There was a quote from Charles Simonyi that went something like this: If we don't expect business people to learn how to code, why do we expect coders to learn the business. Each path is extremely inefficient and is rife problems. So, instead, let's allow each group to focus on what they do best. Developers should stick to technology, business people should stick to business.
So, we have established that a business person is capable of performing some form of "development" to encode their domain expertise into a set of steps, "their intent". It is also probably safe to assume that a business person understands concepts like if-then-else, for-each and standard algebra. It is also safe to assume that they know nothing of JSP, Servlets, JMS, EJB, transactions, XA, JDBC, SQL, Java, Class, public/private, encapsulation, polymorphism, design pattern, singleton, facade, heap, stack, binary search tree, NP-complete, and on, and on, and on, .... So, where does this leave us? I think it means that software development stops being the pure domain of developers, and instead is split between developers and business people.
If we look at a typical business system, we can see that it has inputs(JMS, GUI, etc...), a concrete data representation model in the form of a database schema, complex output in the form of varied reports, processes that criss-cross the system that have some triggers such as external events (JMS, Schedule, User, etc...) . There is also business logic in the form of calculations, business steps, if-blocks, etc... sprinkled through the system. Some of it lives embedded in the report logic, others in the processes, and some, perhaps, even implicit in the data storage or data format.
I think we can start to take steps to separate the domains.
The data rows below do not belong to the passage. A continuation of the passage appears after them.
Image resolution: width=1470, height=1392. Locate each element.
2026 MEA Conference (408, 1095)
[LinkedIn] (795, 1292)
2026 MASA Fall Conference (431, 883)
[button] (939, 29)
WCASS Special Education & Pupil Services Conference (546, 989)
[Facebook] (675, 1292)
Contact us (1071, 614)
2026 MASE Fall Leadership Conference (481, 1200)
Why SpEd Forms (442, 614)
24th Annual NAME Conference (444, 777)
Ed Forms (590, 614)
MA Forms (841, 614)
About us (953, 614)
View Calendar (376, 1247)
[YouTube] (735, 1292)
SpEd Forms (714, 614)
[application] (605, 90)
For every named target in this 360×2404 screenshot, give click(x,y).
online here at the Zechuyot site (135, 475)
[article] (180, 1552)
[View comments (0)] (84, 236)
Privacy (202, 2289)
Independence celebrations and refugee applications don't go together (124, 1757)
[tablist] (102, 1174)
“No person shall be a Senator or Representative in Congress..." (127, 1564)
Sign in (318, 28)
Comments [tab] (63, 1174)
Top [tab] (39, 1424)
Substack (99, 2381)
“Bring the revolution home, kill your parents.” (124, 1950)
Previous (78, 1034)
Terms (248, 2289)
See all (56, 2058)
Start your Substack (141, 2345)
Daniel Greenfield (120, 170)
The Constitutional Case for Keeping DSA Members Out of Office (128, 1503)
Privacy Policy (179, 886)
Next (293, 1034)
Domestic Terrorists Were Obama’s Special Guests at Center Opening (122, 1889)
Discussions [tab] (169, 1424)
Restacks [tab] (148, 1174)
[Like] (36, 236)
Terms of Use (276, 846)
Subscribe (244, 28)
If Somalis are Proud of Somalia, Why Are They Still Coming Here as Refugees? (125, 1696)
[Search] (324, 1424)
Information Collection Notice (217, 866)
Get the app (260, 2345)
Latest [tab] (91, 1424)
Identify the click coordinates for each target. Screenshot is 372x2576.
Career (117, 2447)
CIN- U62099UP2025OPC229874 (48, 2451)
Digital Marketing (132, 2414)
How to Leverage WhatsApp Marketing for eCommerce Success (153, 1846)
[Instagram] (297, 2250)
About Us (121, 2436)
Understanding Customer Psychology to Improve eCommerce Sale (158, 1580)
Process flows attempt to separate the process logic from the system logic. Web Services attempts to expose the individual services and by so reduce the hard linking between services. Business Intelligence is attempting to expose the data to the users and allow ad-hoc manipulation. Proliferation of domain specific languages, online compilers, rule engines is a sign of the desire to separate the system from the business rules. Hibernate, JDO, etc... are attempting to isolate the system from the underlying data stores, and map out the data definitions. Ontology's are attempting to bridge the interaction of a human defined relationships and a system. Mashups - i.e. http://www.programmableweb.com/, Yahoo Pipes, are yet more examples of technical concepts being exposed to non-technical people. All these things, in my opinion, are converging on the same topic of intentional programming.